As pessoas jurídicas que integram a Administração Pública Indireta distinguem-se, entre si, sob diversos critérios, a exemplo do mecanismo de constituição e extinção, do regime de pessoal, da disciplina aplicável ao patrimônio e do regime de execução. É comum às empresas estatais, mas não às autarquias e às fundações,
- A)a aplicação do regime celetista aos empregados contratados, sendo obrigatória a prévia realização de concurso público.
Errada, porque concurso público é exigência comum à Administração indireta, inclusive autarquias e fundações, e o regime celetista não é exclusivo das empresas estatais em qualquer sentido da questão.
- B)a estrita incidência do regime jurídico de direito privado ao patrimônio da pessoa jurídica, o que pode ser mitigado no caso das autarquias e fundações.
Errada, porque o patrimônio das autarquias e fundações públicas também sofre incidências de direito público, e a descrição não traz um traço comum exclusivo das empresas estatais.
- C)o pagamento de suas dívidas por meio de ordem cronológica e precatório, em lista distinta daquela aplicada à Administração Direta e às autarquias e fundações.
Errada, porque o regime de precatórios é típico das pessoas jurídicas de direito público, como autarquias e fundações de direito público, não sendo característica comum das empresas estatais.
- D)a previsão constitucional de regime legal próprio de licitações para contratação de obras, serviços, compras e alienações.
Certa, porque a Constituição prevê regime legal próprio de licitações para empresas públicas e sociedades de economia mista, com disciplina especial distinta da aplicada às autarquias e fundações.
- E)a prescindibilidade de autorização legislativa para sua constituição e, de outro lado, a exigência de edição de lei como ato de encerramento das atividades da pessoa jurídica.
Errada, porque a constituição e a extinção de empresas estatais dependem de autorização legislativa e de lei, e a alternativa inverte essa lógica.
Gabarito: D
A questão compara as pessoas jurídicas da Administração Indireta e pede algo que seja comum às empresas estatais, mas não às autarquias e fundações.
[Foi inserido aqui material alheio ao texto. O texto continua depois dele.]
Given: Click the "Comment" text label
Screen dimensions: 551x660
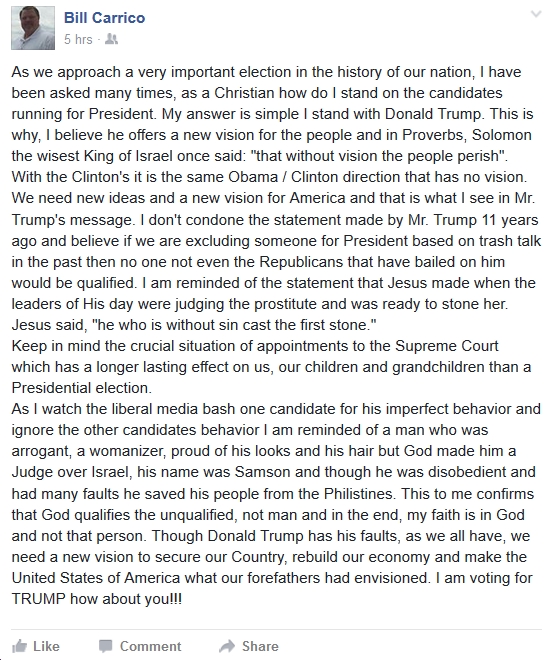Looking at the screenshot, I should coord(150,646).
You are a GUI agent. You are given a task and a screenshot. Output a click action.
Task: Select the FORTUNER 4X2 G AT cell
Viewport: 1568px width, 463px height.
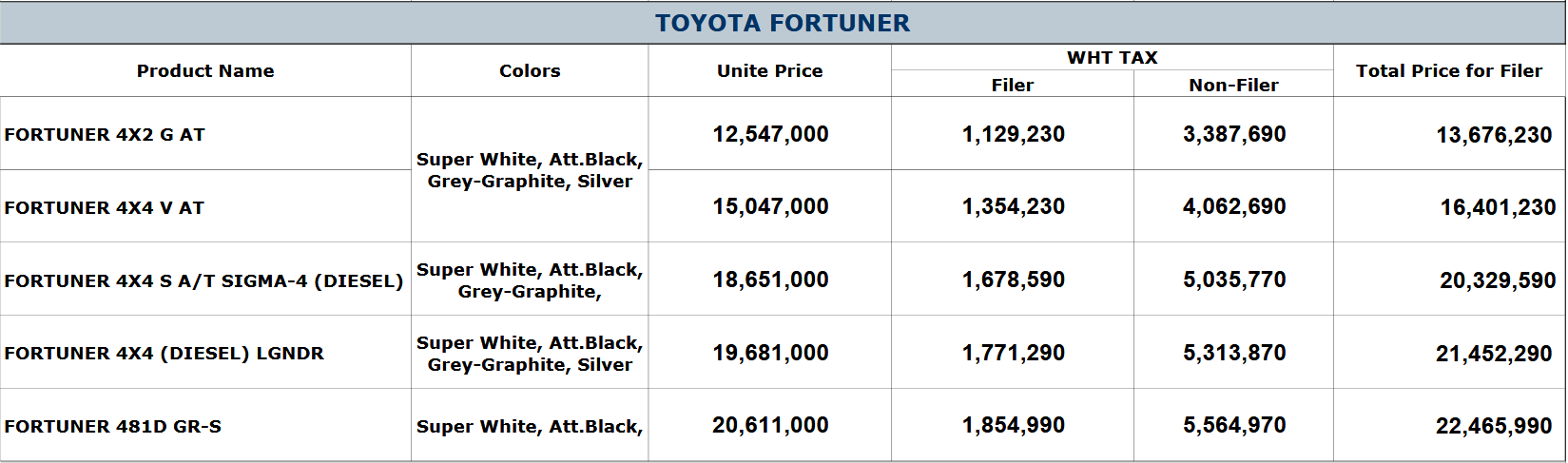click(105, 134)
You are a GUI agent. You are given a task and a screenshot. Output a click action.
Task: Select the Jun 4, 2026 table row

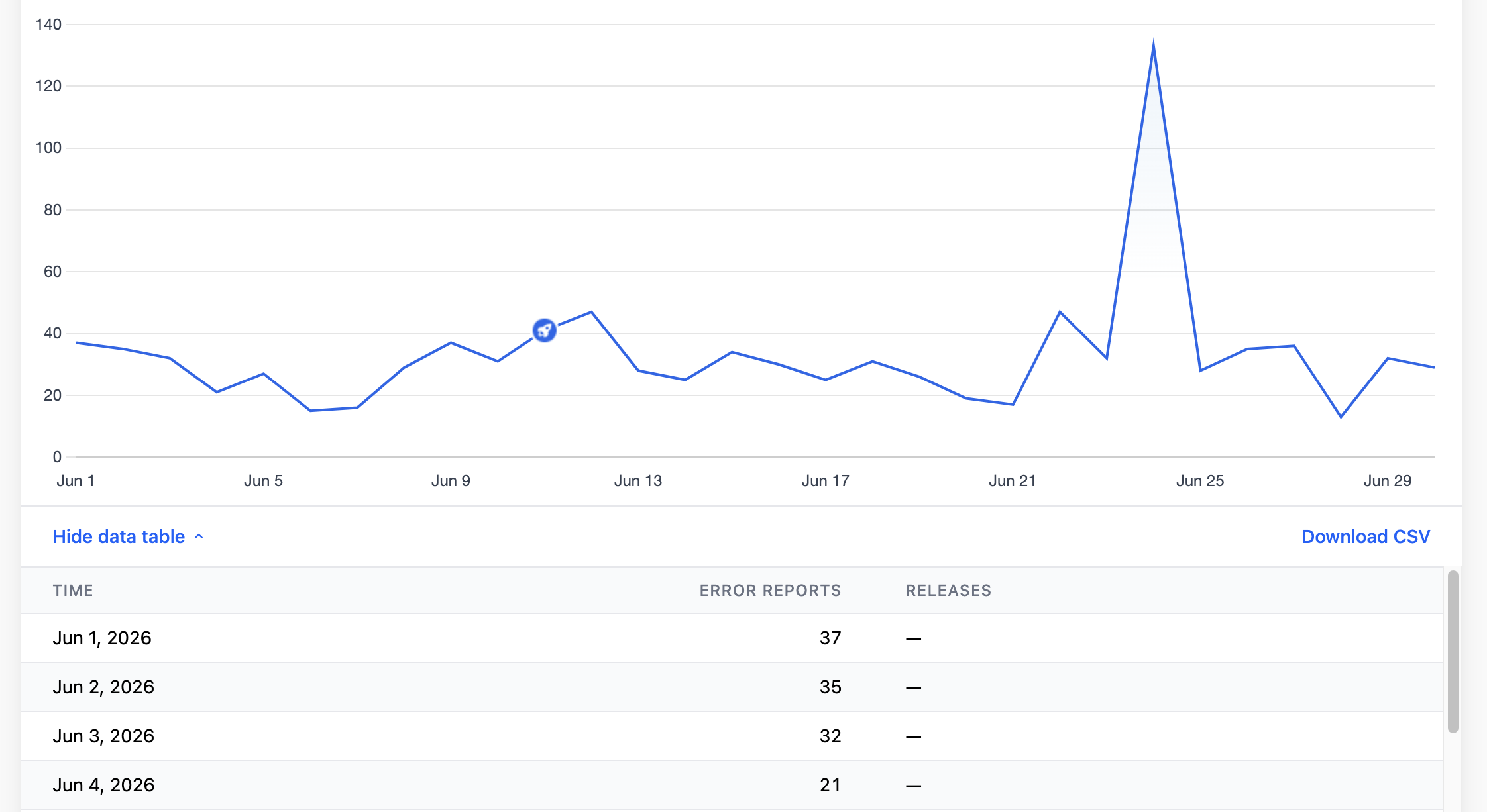732,785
Aqui entra uma distinção clássica: empresas públicas e sociedades de economia mista, em regra, têm personalidade de direito privado, empregados celetistas e um regime próprio de contratação, enquanto autarquias e fundações públicas seguem um modelo mais próximo do direito público. A banca quer que voce perceba que nem tudo que é estatal funciona como repartição pública tradicional. O ponto-chave do gabarito está nas licitações. A Constituição, no art. 173, §1º, III, prevê que a lei estabelecerá o estatuto jurídico da empresa pública, da sociedade de economia mista e de suas subsidiárias, dispondo, entre outros temas, sobre licitação e contratação de obras, serviços, compras e alienações. Isso é típico das empresas estatais que exploram atividade econômica, e não se aplica do mesmo modo às autarquias e fundações, que se submetem ao regime geral de licitações da Administração Pública. Por isso, a alternativa D acerta ao apontar a previsão constitucional de regime legal próprio de licitações para as empresas estatais. Em linguagem de prova: as estatais têm um estatuto licitatório especial, hoje concretizado pela Lei 13.303/2016, enquanto autarquias e fundações não entram nessa mesma lógica especial do art. 173. Em resumo: a FCC gosta de testar essa diferença fina entre entidades da Indireta. Se voce enxergar art. 173, estatuto próprio e empresas estatais, já está com metade da questão resolvida.